> **SOURCE**:
^^^^^^^^

My thoughts nearly to the tee. N/a race only use a carb, boost anything use efi, and if it sees more than 10 miles of street driving a weekend use efi. Better engine life and fuel economy. I have a 24x terminator x running my small block and I think you’d be. Crazy not to run efi if you are doing street driving.
@@trevermonk8575 agree completely! The dominator I drive on street is nice but still know efi would be far more efficient. I keep it carb cause simplicity, response and the wow factor....nothing to me looks better sitting on top a big block than a huge toilet bowl carb haha.
A throttle body is a gate valve with less than 100,% efficiency. 12 degree chamfers verses 7 degree hurts throttle progression. But on a carb engine, it's all about square inches of Venturi verses cubic inches of engine. The biggest carb on the best intake, with the right balance or peak power and mid range torque. You add to the info on what an engine responds to...generally. The exceptions...they are either for you personally...or for some others to help you solve. If you didn't ask, you wouldn't get an answer...
How about an update “modern” LS1 test? Bore a 5.3 block to 3.900 or so, aluminum L33 would be nice but not necessary for the test, flat top pistons with valve reliefs, and start with 706 and 799 heads, various cams and intakes, etc. Find the point where ported heads or aftermarket, like TFS 215s make sense, and take the testing out to 7500 or so. The NA results could be nice! Of course, just leaving it as a SBE and turbocharging would get results, too, but the NA 5.7 comparison would be interesting. Valve reliefs would make more cams fit…
...the cam with more exhaust will be appreciated in a nitrous oxide setup, do a test with a nitrous system and swap camshafts between one with the less and that one with more exhaust. Greetings!
I'd really like to see a test between a 4150 throttle body with a hat and different 4150 elbows with a 102mm throttle body. Mainly cylinder to cylinder distribution
@@richardholdener1727 how the air enters the same intake manifold has to have some effect especially with high air density from high boost and/or meth injection
The FI vs carb test introduced another variable, though: the added plenum volume of the elbow. Do you think that was significant or insignificant? Also, the common trope about SP vs. DP manifolds is that the SP produces "less signal" at the carb which helps kill bottom end power, but from your test obviously adding FI doesn't fix that. I believe you've performed similar tests on carb vs EFI on a DP and came up with similar results?

^^^^^^^^

> **COLLECTED MATERIAL**:
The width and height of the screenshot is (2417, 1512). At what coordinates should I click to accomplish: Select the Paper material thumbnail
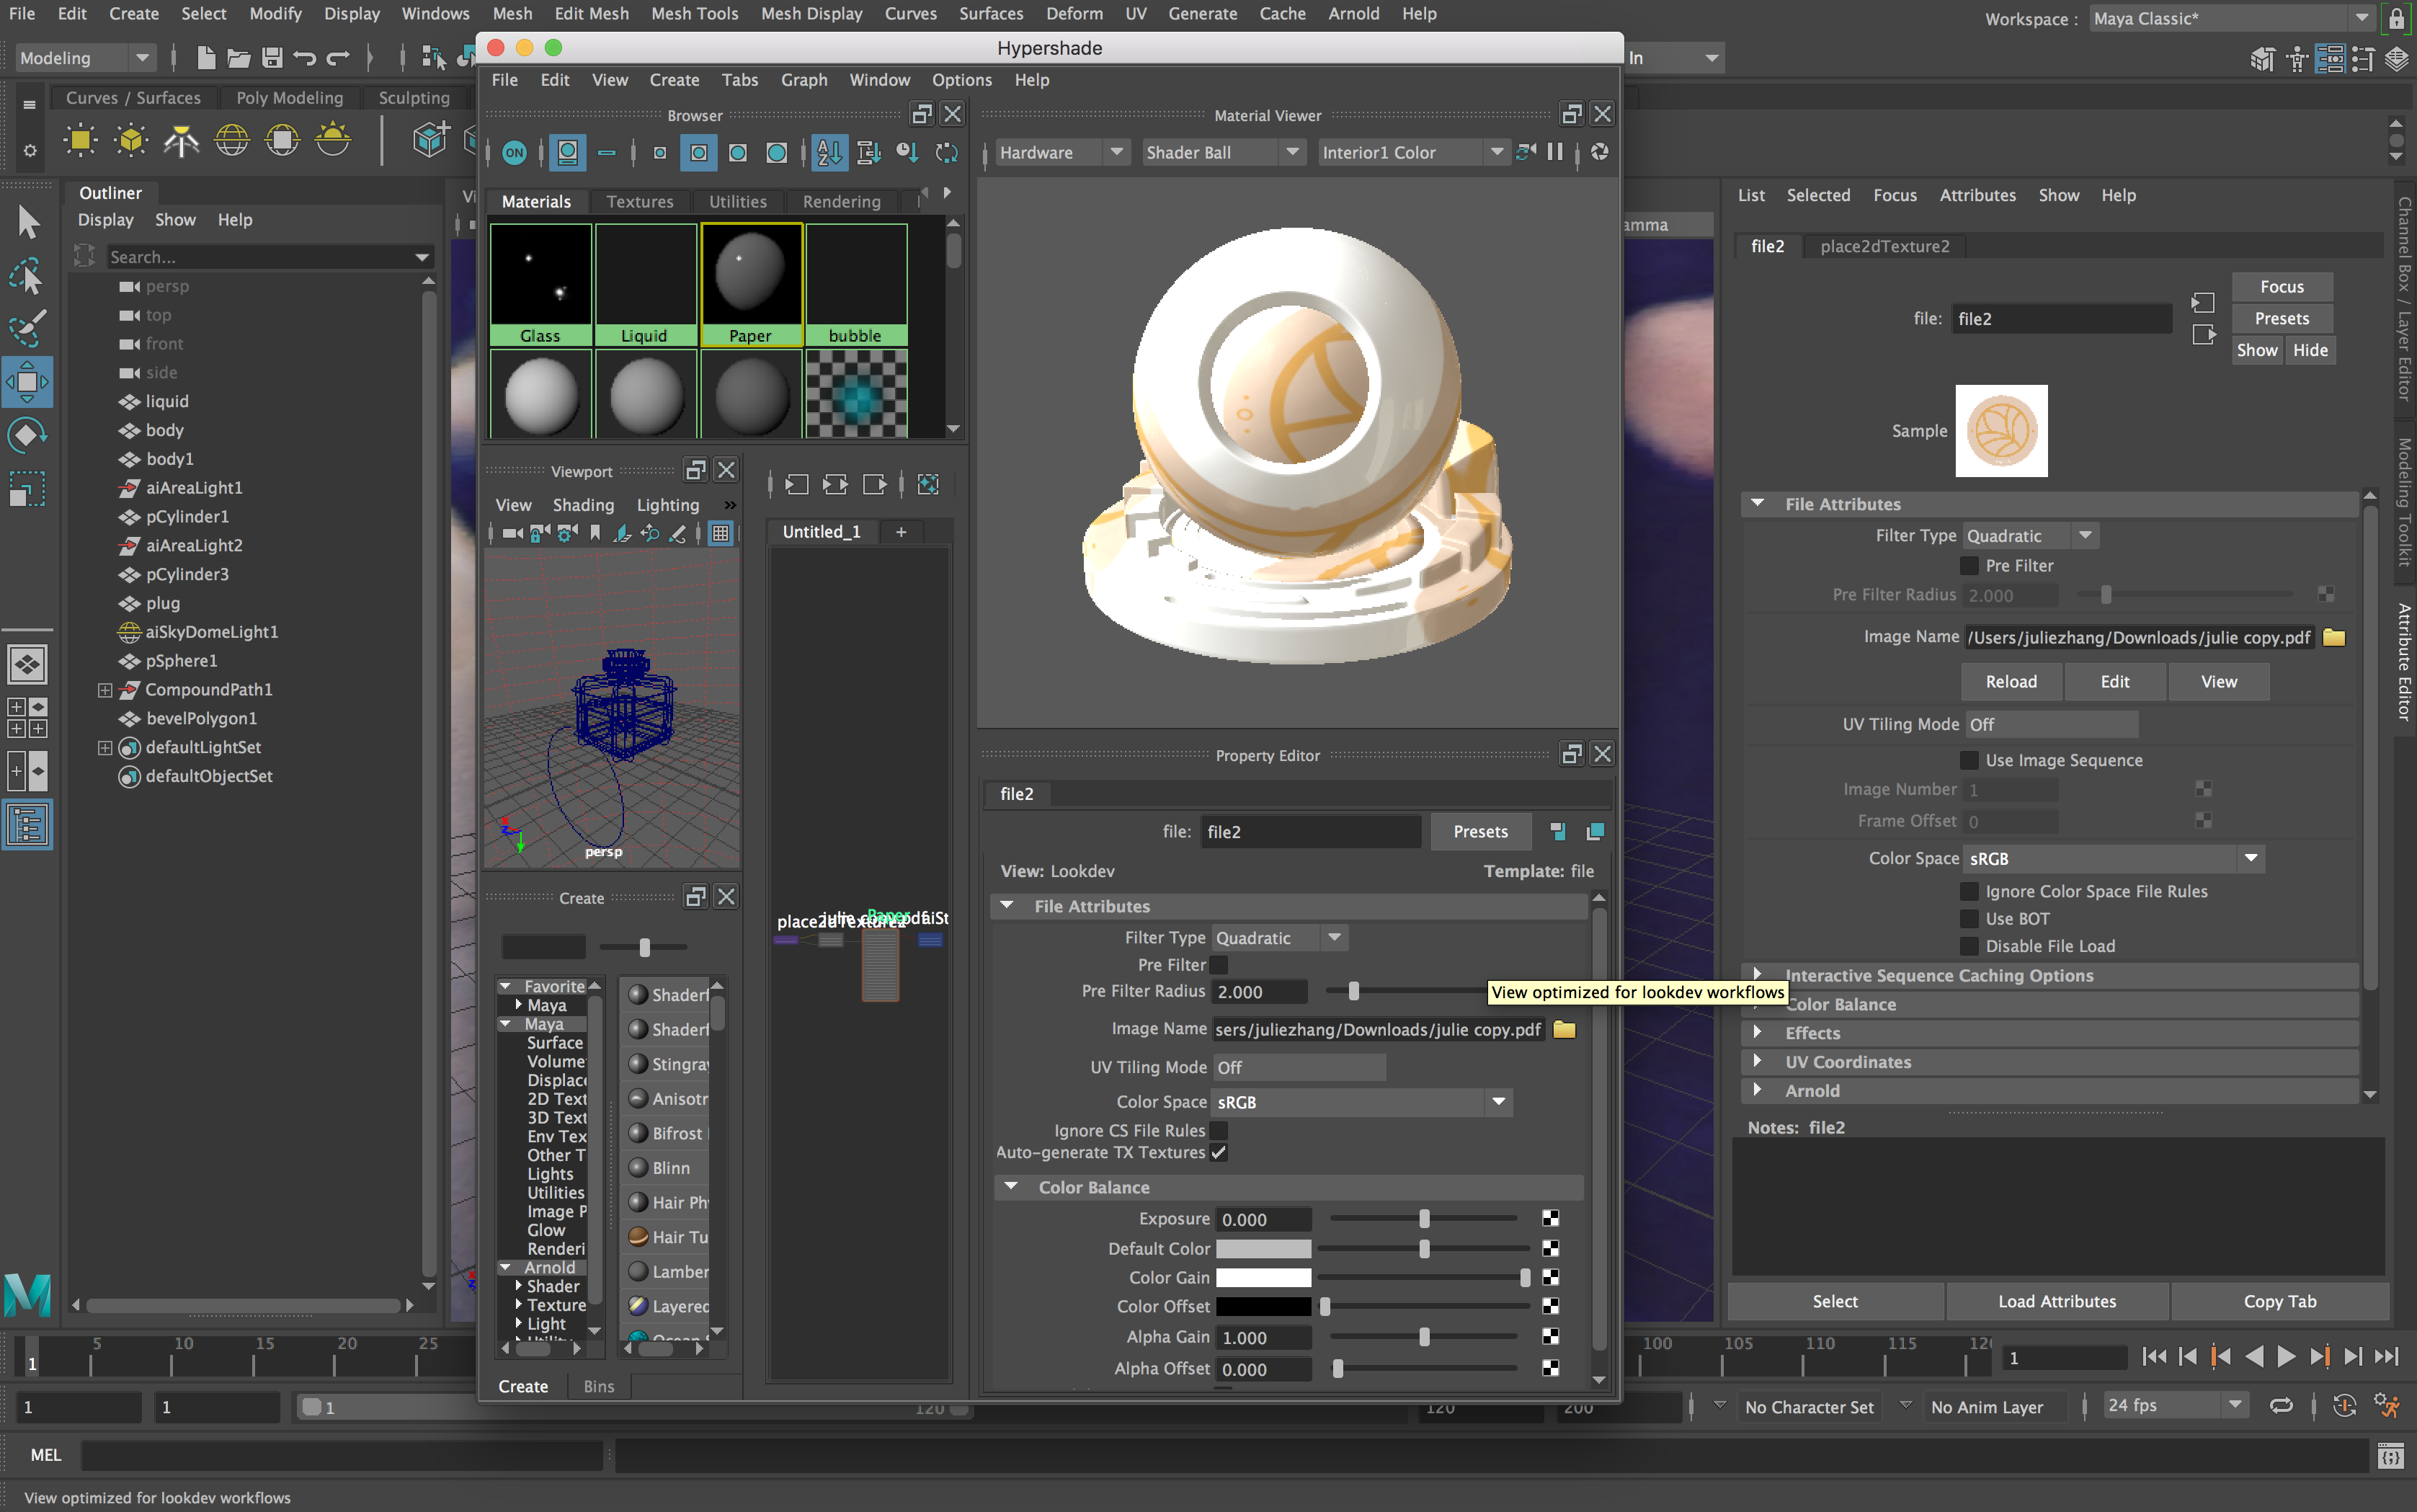point(750,280)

^^^^^^^^

> **PROBLEM REQUIREMENTS**: Reproduce the stretch of the carb and EFI comments from "How about an" through "more exhaust. Greetings!". The listing comes from a separate source and is unrelated to the text.

> **EXERCISE RESULT**:
How about an update “modern” LS1 test? Bore a 5.3 block to 3.900 or so, aluminum L33 would be nice but not necessary for the test, flat top pistons with valve reliefs, and start with 706 and 799 heads, various cams and intakes, etc. Find the point where ported heads or aftermarket, like TFS 215s make sense, and take the testing out to 7500 or so. The NA results could be nice! Of course, just leaving it as a SBE and turbocharging would get results, too, but the NA 5.7 comparison would be interesting. Valve reliefs would make more cams fit…
...the cam with more exhaust will be appreciated in a nitrous oxide setup, do a test with a nitrous system and swap camshafts between one with the less and that one with more exhaust. Greetings!